**SOURCE PASSAGE**
------

This works best if the camera isn't moving, though you may be able to do a camera tracking in the event of small camera movements and still get workable results by matching the position and angle of the background plate to the camera (though it will likely require far more advanced background plates to account for any perspective changes). With anything more than minimal movement of the camera though, the perspective changes will become too severe to compensate for and you won't be able to build a background plate from previous/future frames.

At that point, you would actually have to build a model of the scene in order to be able to render out the background to fill in with perspective adjustments and that would be far more complicated than re-shooting.

Note that this also does still require frame to frame adjustment of the mask and requires building the back plate by hand as well. It is still non-trivial, but isn't quite masking frame by frame in Photoshop since the rotoscope tool should work for it.

If shadows are visible on the background as well, then you may need to make some animated masks to emulate the shadows on the background plate as well. Either way, we're talking about a pretty elaborate operation most likely depending on the quality you need. If any shadows from the actor are visible though (particularly soft shadows against not flat objects) the quality level will drop like a rock and the complexity will go higher fast.

------

**SET PROBLEM**
Rewrite the part of the passage about background plates that opens with "Note that this" and closes with "go higher fast.", substituting "roto brush" for "rotoscope tool". The material that comes next has no role in this work.

**DATA SHOWN**
------

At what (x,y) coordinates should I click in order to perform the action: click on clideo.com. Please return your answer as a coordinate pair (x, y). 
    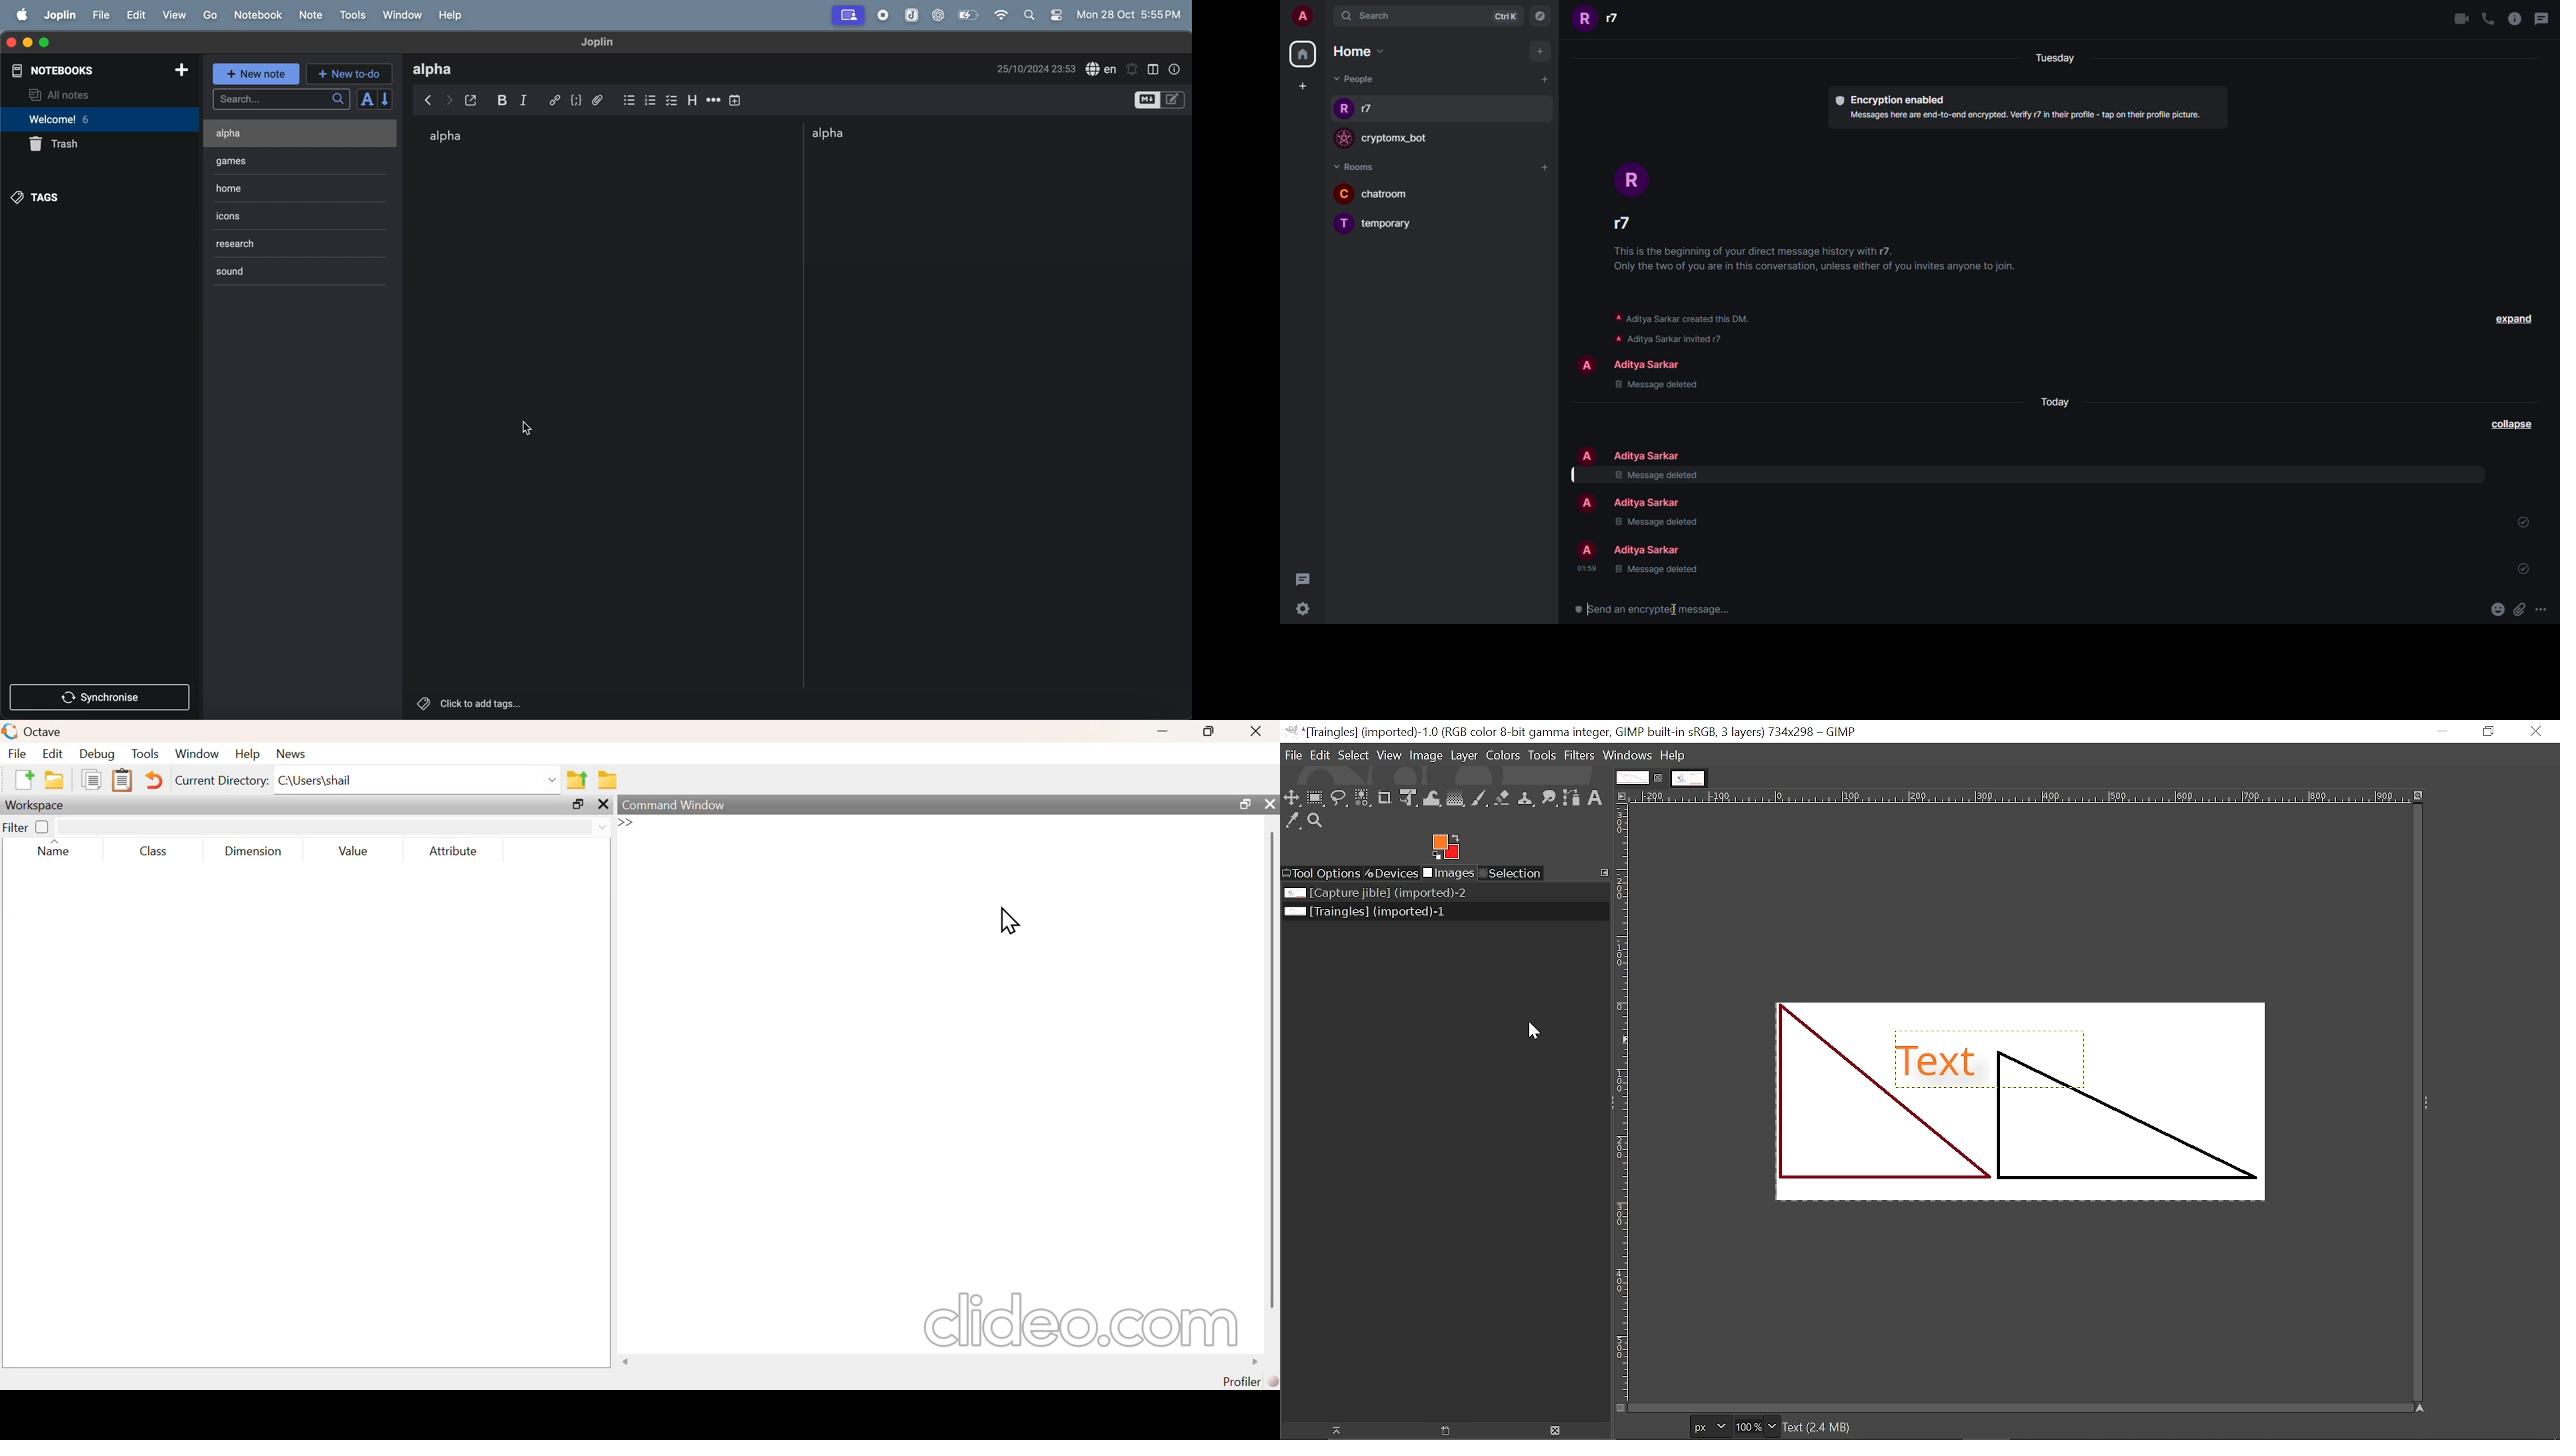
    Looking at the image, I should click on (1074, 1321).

------

**EXERCISE SOLUTION**
Note that this also does still require frame to frame adjustment of the mask and requires building the back plate by hand as well. It is still non-trivial, but isn't quite masking frame by frame in Photoshop since the roto brush should work for it.

If shadows are visible on the background as well, then you may need to make some animated masks to emulate the shadows on the background plate as well. Either way, we're talking about a pretty elaborate operation most likely depending on the quality you need. If any shadows from the actor are visible though (particularly soft shadows against not flat objects) the quality level will drop like a rock and the complexity will go higher fast.